I see your point, but if someone wants to mentor it and someone is interested in doing it… it would be reasonable to let them.
Also the gleam FLTK scheme isn’t too bad that’s been around since 2014? Probably could be modified to look closer to Haiku also. FLTK seems to have support for getting system colors that could interoperate with Haiku’s native color settings.
I would say that FLTK doesn’t really compete with the BeAPI or most any other API anyway… but it has it’s place for being a lower barrier of entry for somewhat esoteric simple portable applications. Similar to what SDL does for games. I don’t know that it makes sense to use the BeAPI in the same manner, such as statically linked etc…
Well, I’d rather try to have it upstreamed first even without GL, and work from there.
Maybe write a application which can rewrite FLTK to BEAPI as a porting tool, FLTK is ugly and clunky UI IMHO
That doesn’t make much sense as the BeAPI and FLTK are pretty different… FLTK is based heavily around callbacks and BeAPI around Be Messages… The best you are going to be able to do is make FLTK look like the native theme. Also, I guess you could use native APIs from within a FLTK app as well if you wanted… such as opening file pickers etc similar to what QT does.
Apparently modern C++ can pretty up FLTK code though at least a little.
Maybe, if fltk applies to gsoc they can mentor it. But for Haiku as the gsoc org admin I prefer tofocus on ideas that promote what haiku should be, and this means native apps, not porting or improving 3rd party libraries.
Agreed on not being full ui tookit, but having coded FLTK based apps in Windows(Xp to 7), common linuxes and an arm device with raw linux framebuffer for the screen, i see not so much competing software in “portability” classification.

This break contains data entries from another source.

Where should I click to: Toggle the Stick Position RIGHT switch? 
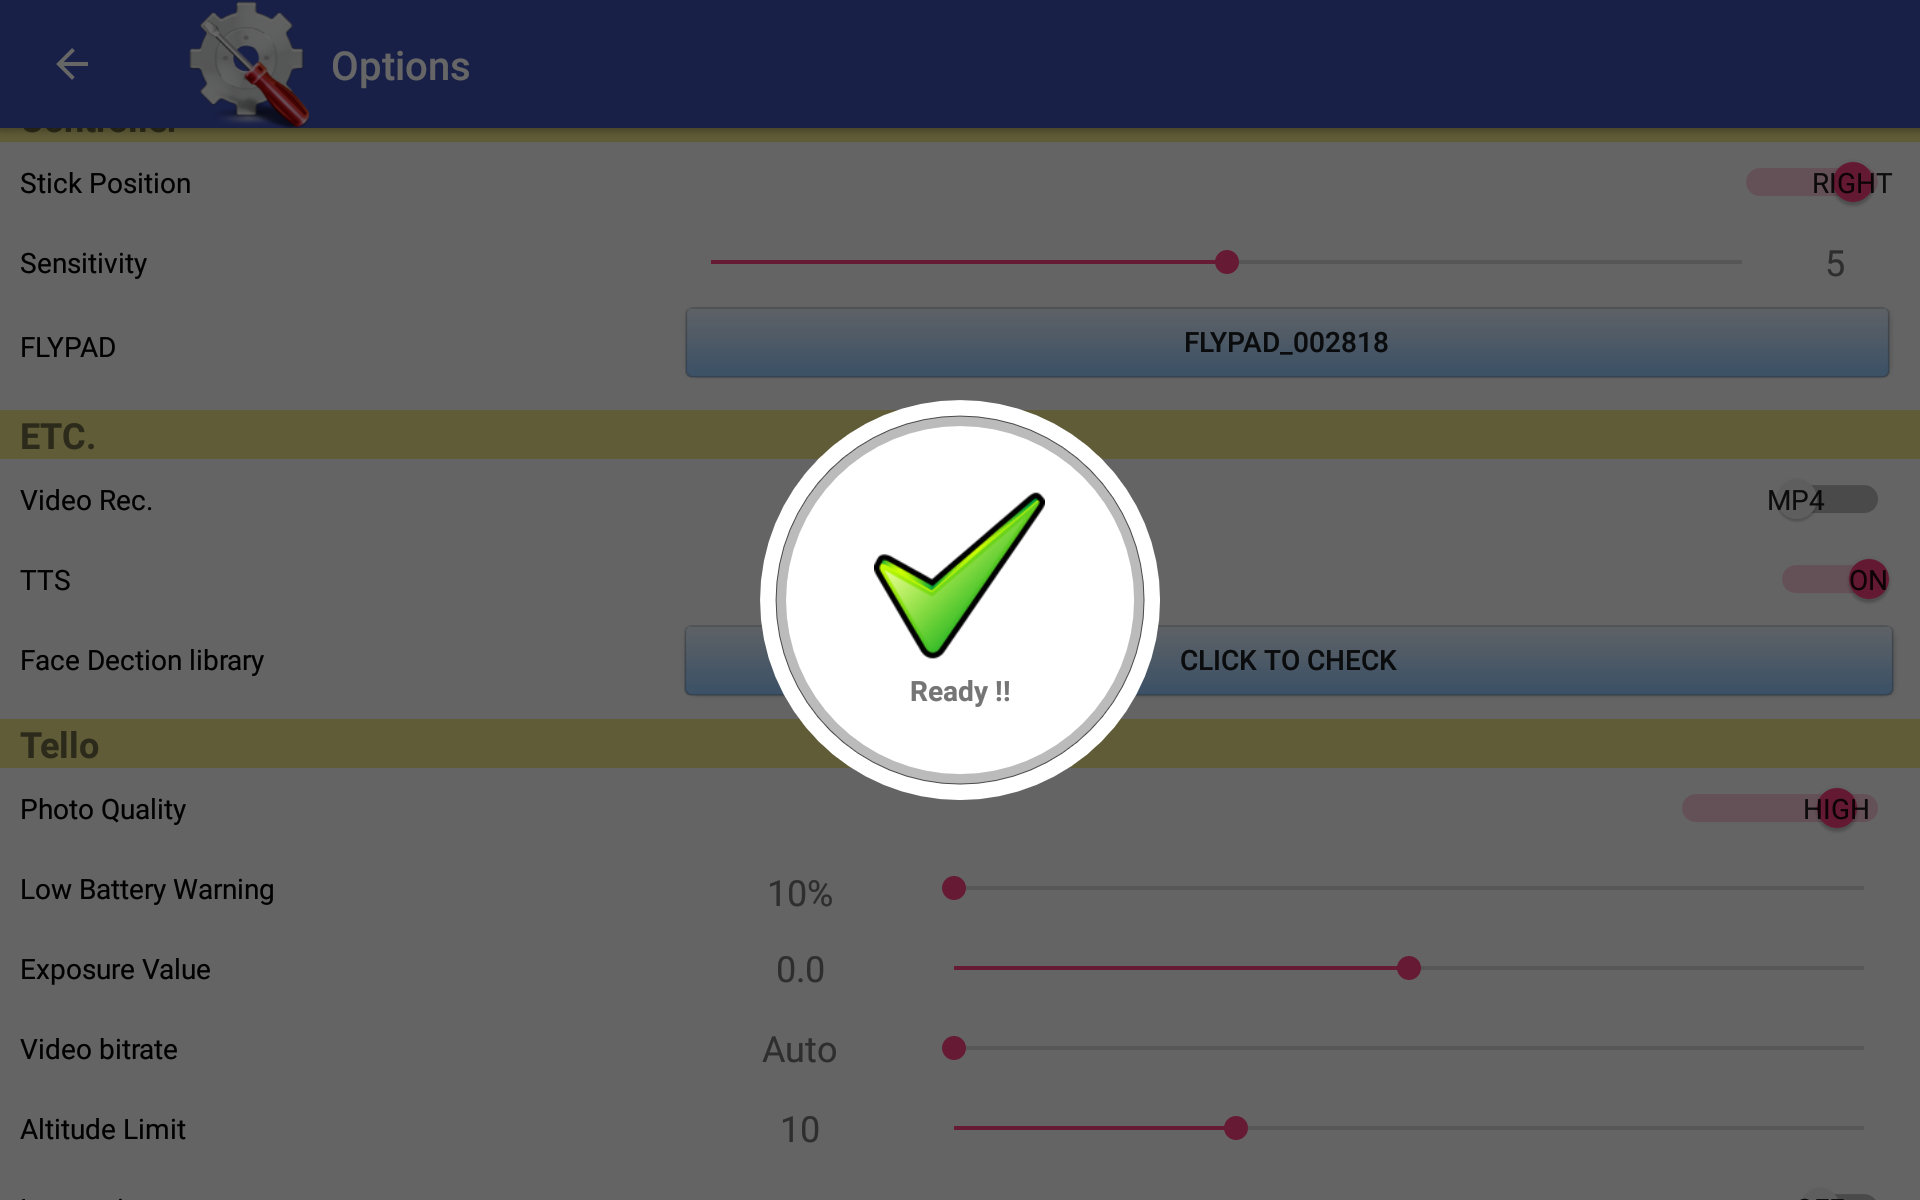point(1819,183)
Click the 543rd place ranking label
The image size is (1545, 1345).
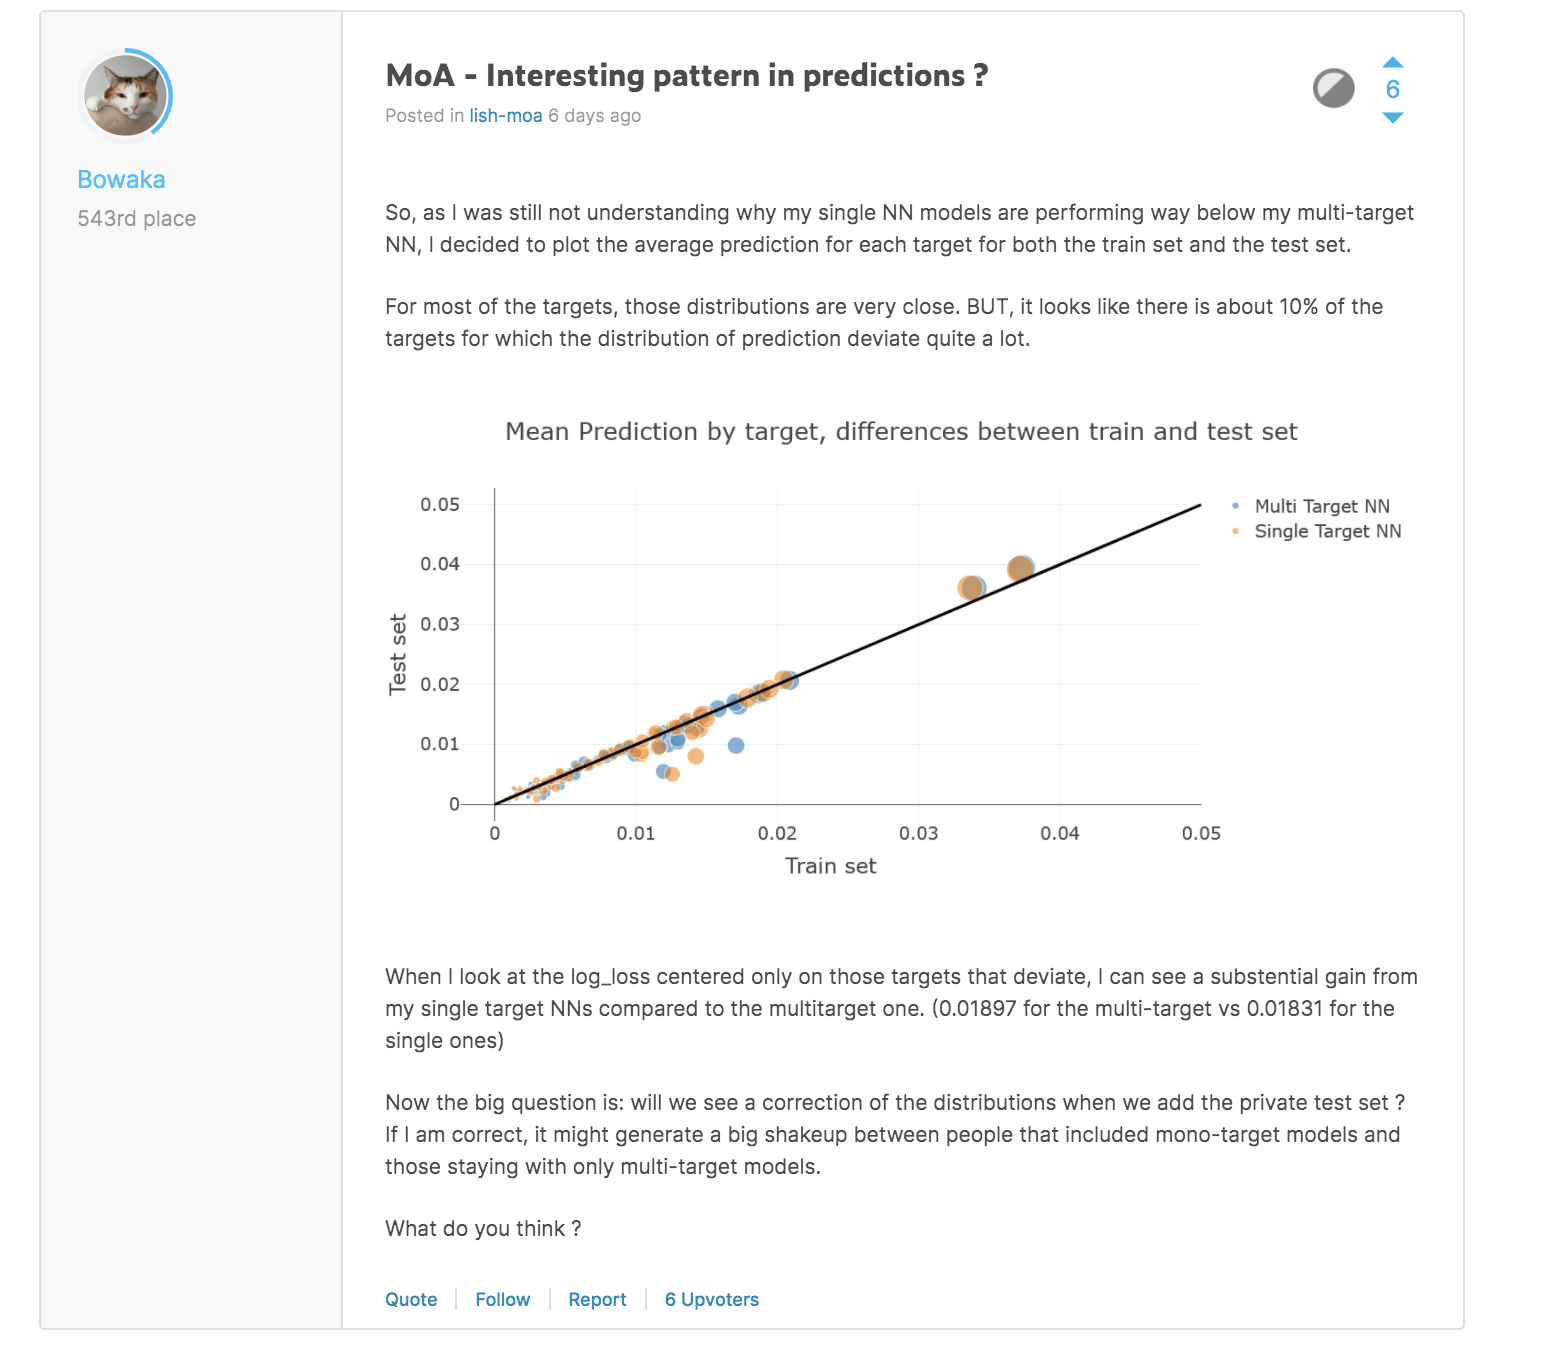pyautogui.click(x=136, y=218)
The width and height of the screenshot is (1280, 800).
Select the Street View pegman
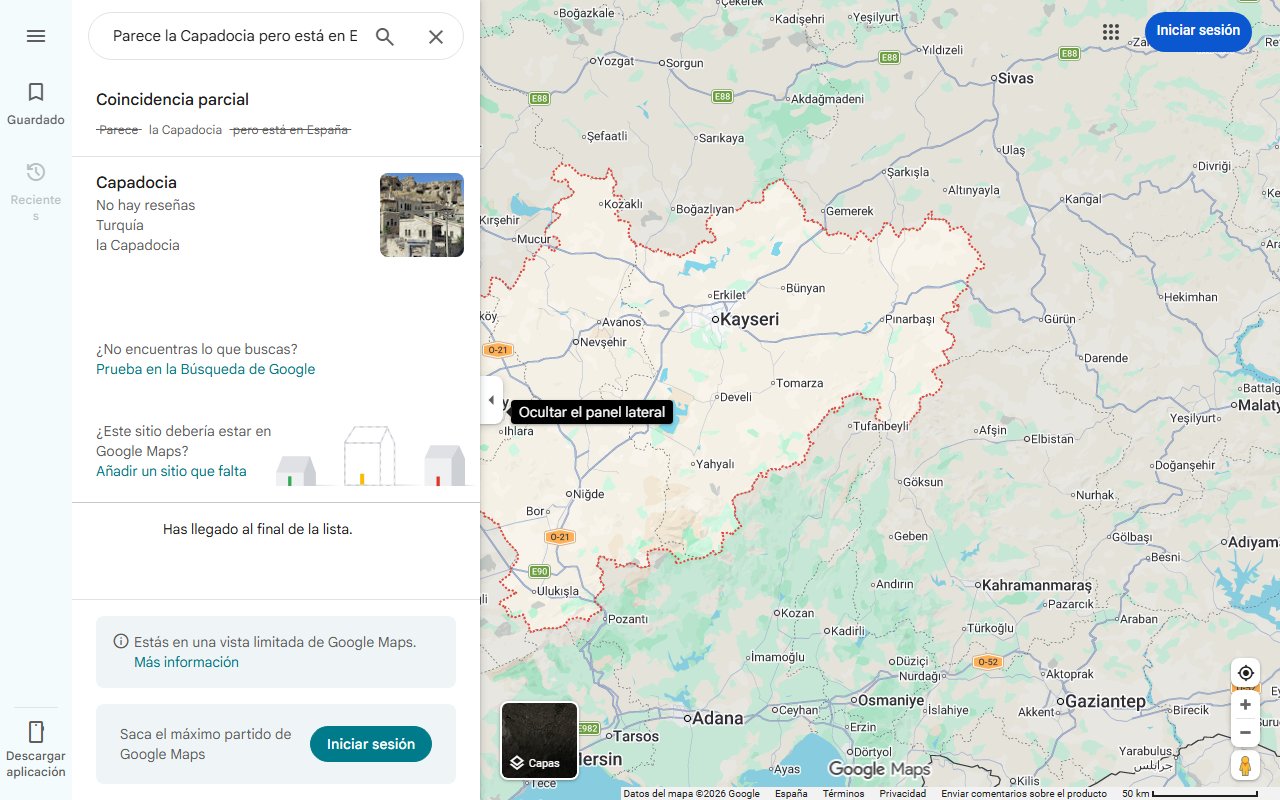click(1245, 766)
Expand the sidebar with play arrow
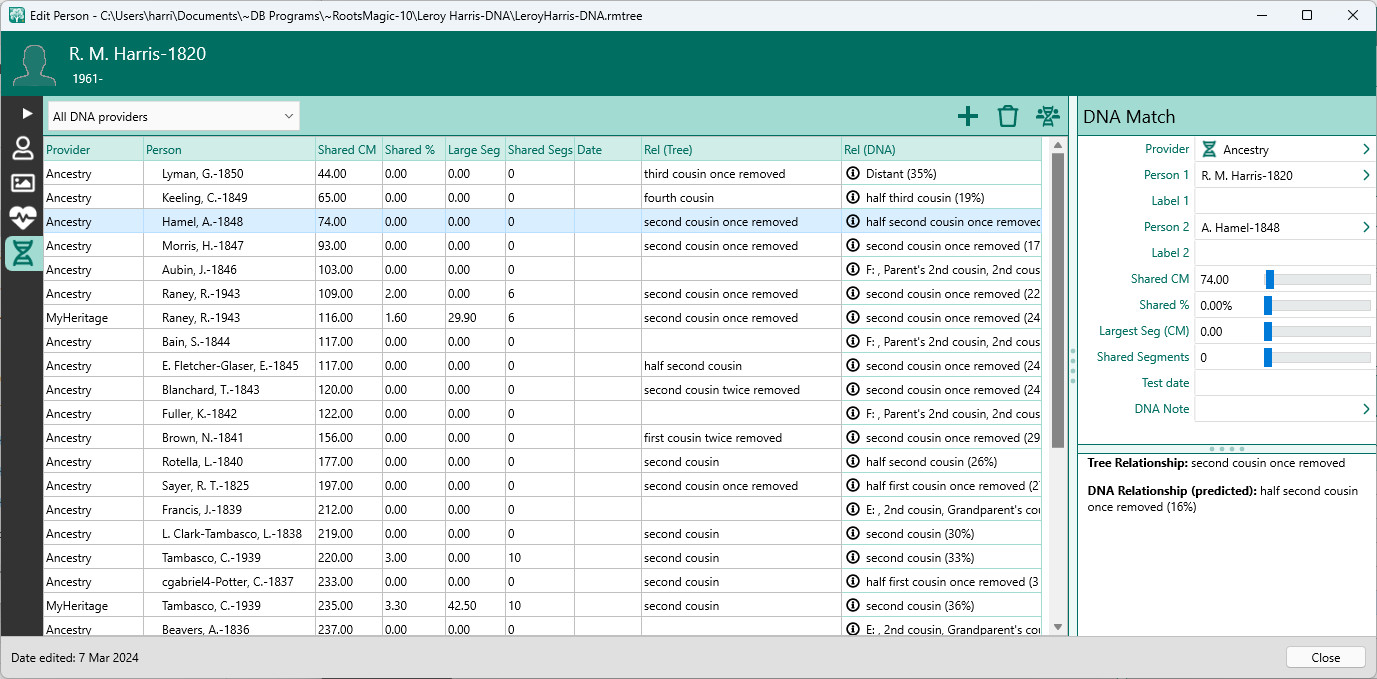1377x679 pixels. pyautogui.click(x=26, y=114)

Probably wont matter to new app developments if you are writing your new Haiku app, but having it as an UI kit lib shouldnt hurt.
Edit: your lambda usage link makes its callback hell much better, .
However, i agree with Pulkomandy, not a Gsoc matter, as the work done/to do should be just like another 3rd party ported lib/app, and doesnt gives much in the learning process nor the os inners itself.
Oh I really need to read on newer C++ stuff, seems interesting
Anyway, for now I think we need testers for what we already have rather than speculating.
In haiku.H line:57
# include "../src/Fl_Font.H"
Gets in the way of compiling apps, i understand it’s needed for compiling fltk itself? but is there a way to remove it pre/post install?
I was compiling Dillo and i had to comment it in order for the build to succeed.
One more thing i noticed while testing Dillo is that the mouse buttons were swapped out (left button for right button), i don’t know wheither it’s a bug in Dillo or that the mouse in fltk is misconfigured for haiku.
Oh it’s not supposed to be available to apps? Probably I should include it from the files that really need it.